A week ago Saturday, someone using the screen name "ArrestAllCEOs" posted the following message on the OccupyWallStreet.org forum:
"I took a break from the struggle here in Zuccotti Park and lined up for the new iPhone 4S, since I wanted to upgrade my iPhone 4. I'm posting from it now.
"It's soooo cool but now I'm totally broke =(
"Anyone else have the new iPhone?"
My guess is this post was bogus, an attempt to embarrass the Occupiers by posing as a doofus who took time off from the struggle to line up to spend his last dime on a $200 toy.

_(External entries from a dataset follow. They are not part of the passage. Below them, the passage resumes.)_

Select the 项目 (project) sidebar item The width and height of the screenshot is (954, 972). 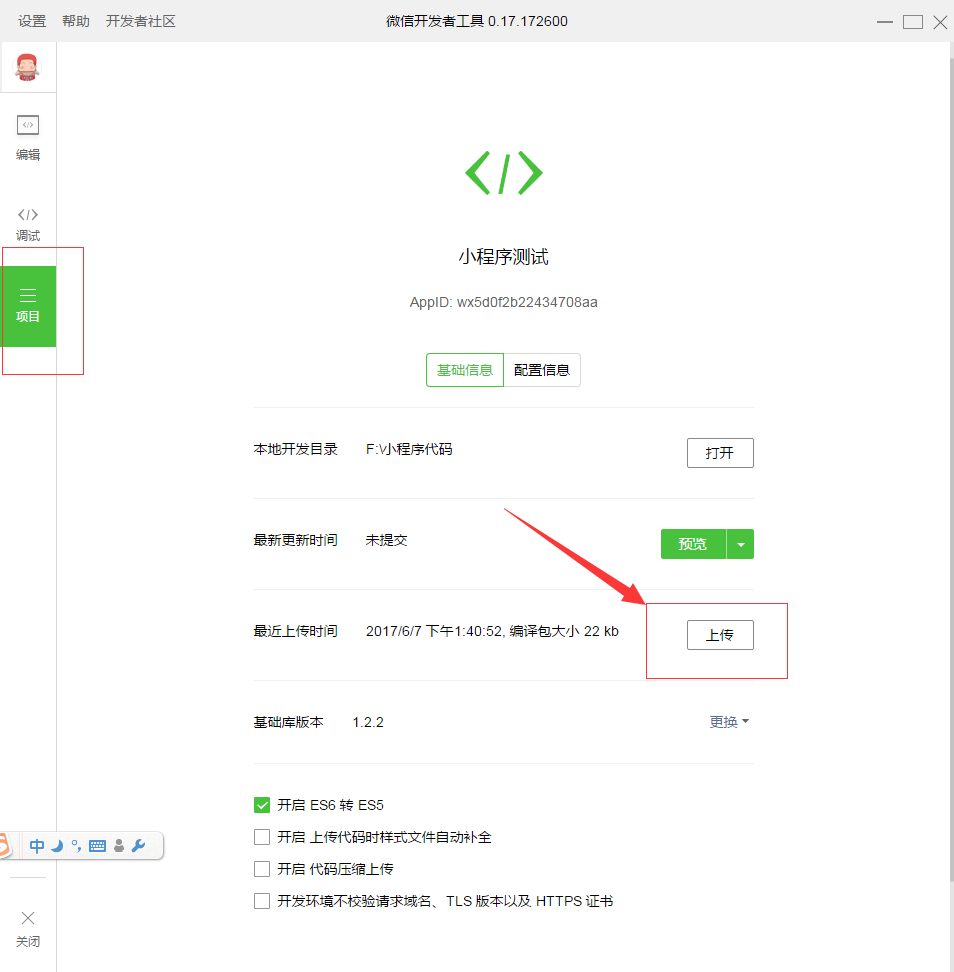click(x=28, y=305)
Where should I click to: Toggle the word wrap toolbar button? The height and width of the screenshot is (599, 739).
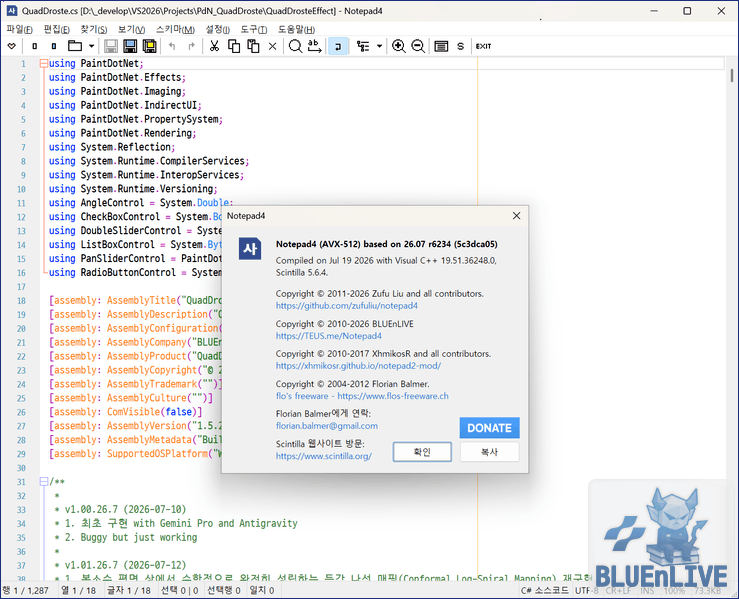click(338, 46)
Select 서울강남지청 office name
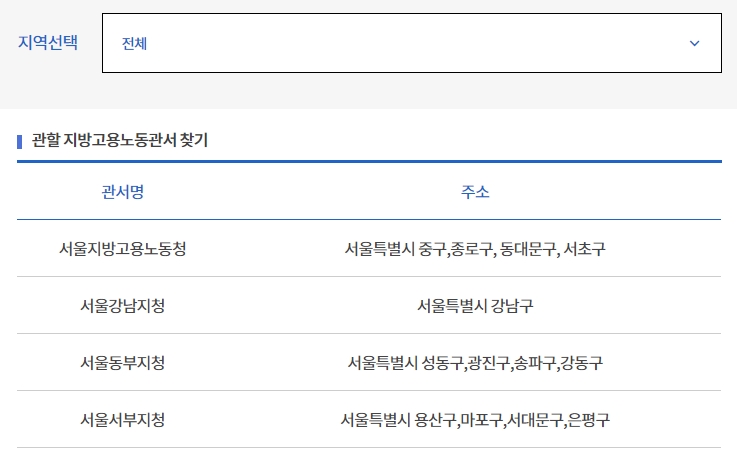Viewport: 737px width, 466px height. (123, 306)
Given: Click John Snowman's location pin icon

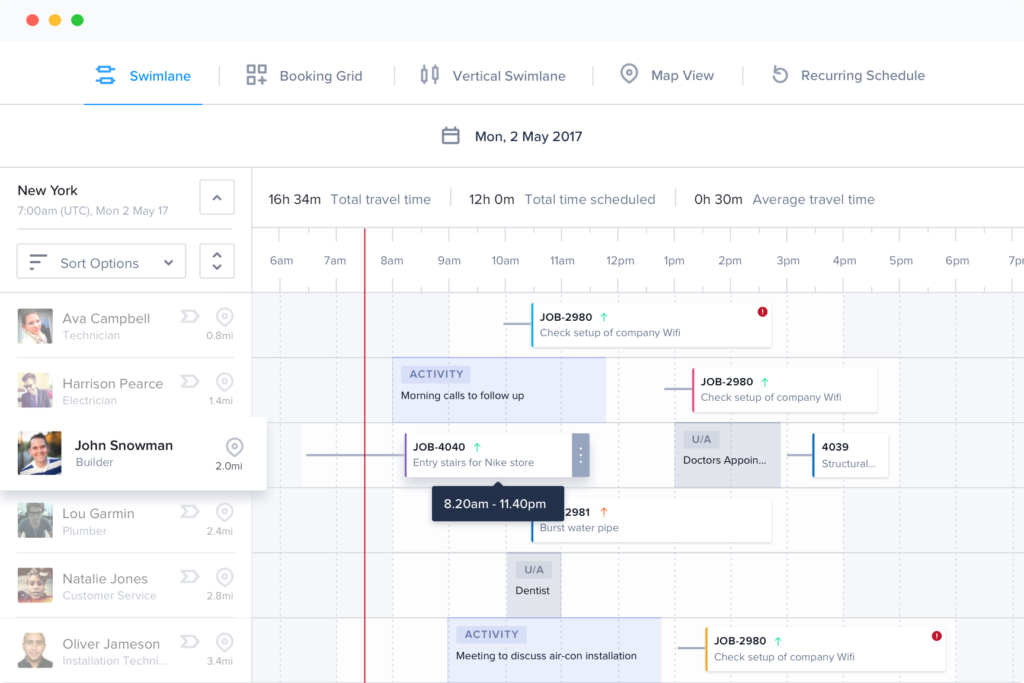Looking at the screenshot, I should click(x=234, y=446).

On the other hand, it's entirely possible that the doofus is a real, irony-proof protester. Smart phones are an essential tool for the modern revolutionary. Which is, when you think about it, pretty darned weird. Many of the evils they're railing against in Zuccotti Park are embedded in the iPhone.
In the panegyry that followed Steven P. Jobs' death Oct. 5, most of the eulogies for the Apple cofounder and CEO skipped his contributions to globalization. One of the more cold-eyed assessments came from a writer and actor named Mike Daisey, who is starring in a one-man off-Broadway play that he wrote delving into the complicated moral choices involved in using Apple products.
"Today there is no tech company that looks more like the Big Brother from Apple's iconic 1984 commercial than Apple itself, a testament to how quickly power can corrupt," Daisey wrote in the Oct. 6 New York Times.